三国会議の再開
「戦いを止めるどころか、逃げるのに精一杯だったんだ」
ユノが申し訳なさそうに言う。顔を両手で覆うと、はあっと大きく息を吐いた。
「ヒドい有様だっただろ?」
明日香はその光景を、否が応でも思い出さざるを得なかった。途中で目を瞑って見えないようにしたが、『神の一歩』にはたくさんの人や獣たちが倒れていた。彼らはもう二度と立ち上がらないし、息もしない。
「ああ、ヒドかった」
軽い吐き気とめまいを覚える。具合が悪くなりそうになり、明日香は無理矢理にも話を進めた。
「イアンたちは大丈夫かな。
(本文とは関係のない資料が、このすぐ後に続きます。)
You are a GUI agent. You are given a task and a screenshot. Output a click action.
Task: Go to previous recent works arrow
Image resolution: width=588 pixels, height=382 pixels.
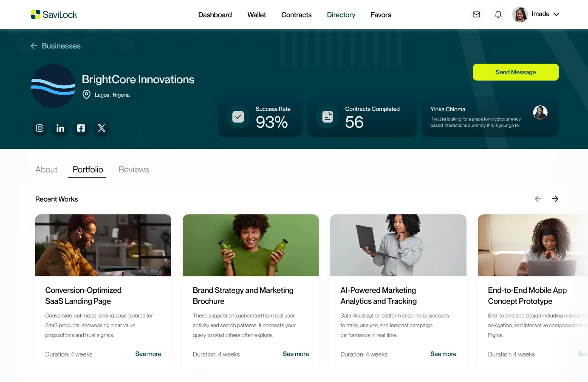(x=538, y=199)
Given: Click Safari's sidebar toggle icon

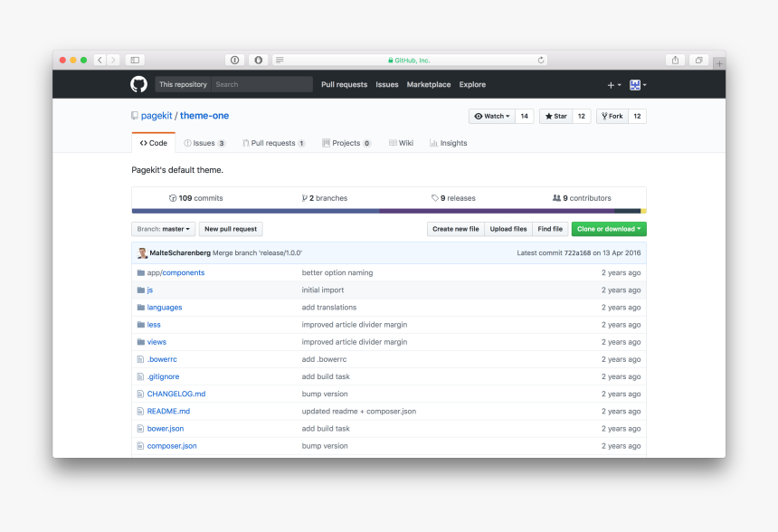Looking at the screenshot, I should click(x=135, y=60).

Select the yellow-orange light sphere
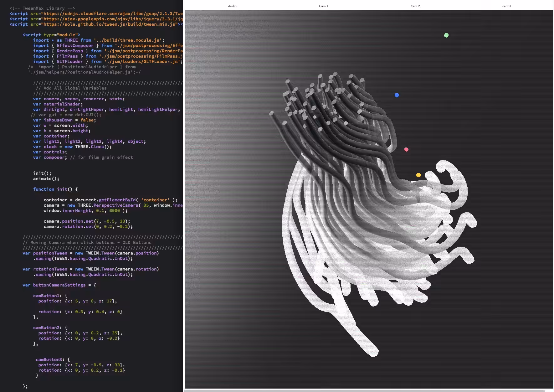[418, 175]

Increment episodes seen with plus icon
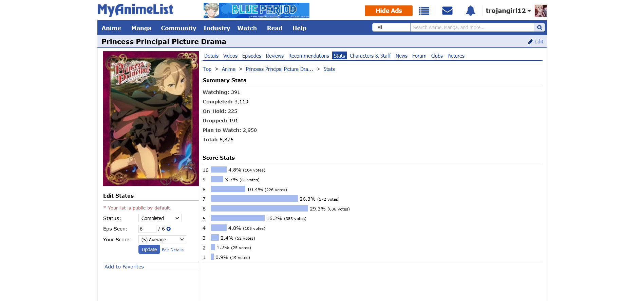(169, 229)
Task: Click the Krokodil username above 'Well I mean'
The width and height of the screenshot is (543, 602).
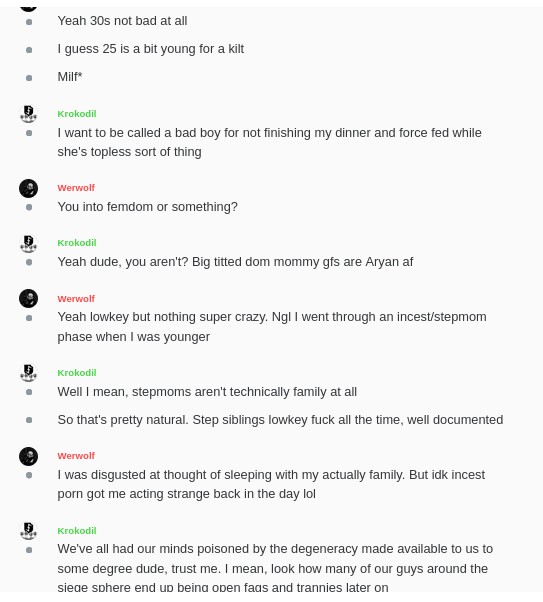Action: pos(77,373)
マルたちは……」
「今回は『獣−獣族』と『人−人族』との戦いだからな。マルたちが巻き込まれていないといいが。けれど、イアンは政府の代表だし、そうもいかないだろうな」
「戦争なんて……どうして、そうなっちゃうんだろう」
明日香が、ぽつんと呟いた。
「明日香、ジャファってヤツ知ってる?」
ユノがおずおずと訊いてくる。明日香はその名前を直ぐにも思い出した。
「知ってるよ、すっごく大きな白いトラの人っ‼︎」
「人嫌いっていうので有名らしいんだ。そのジャファってのの一派が、今回の戦争を煽動したって噂もある」
「うそお、ヤダヤダ。どうして、そんなこと……自分だって、死んじゃうかもしれないのに」
「自分のことも相手のことも、考えているようで考えていない。矛盾のように思えますが、それが戦争っていうものですね」
イェンナが、顔を歪めて言った。
沈黙が続いて、重い空気にそれぞれが押しつぶされそうになる頃、明日香が意を決したように言った。
「三国会議、やろう」
明日香は握っていた両手に力を込めた。
「カスガさんにも頼んでみる」
「開催地は、明日香とイェンナの二人を合わせたミックスってことだね」
ユノが賛成の笑顔を向けると、明日香もほっと息を吐いた。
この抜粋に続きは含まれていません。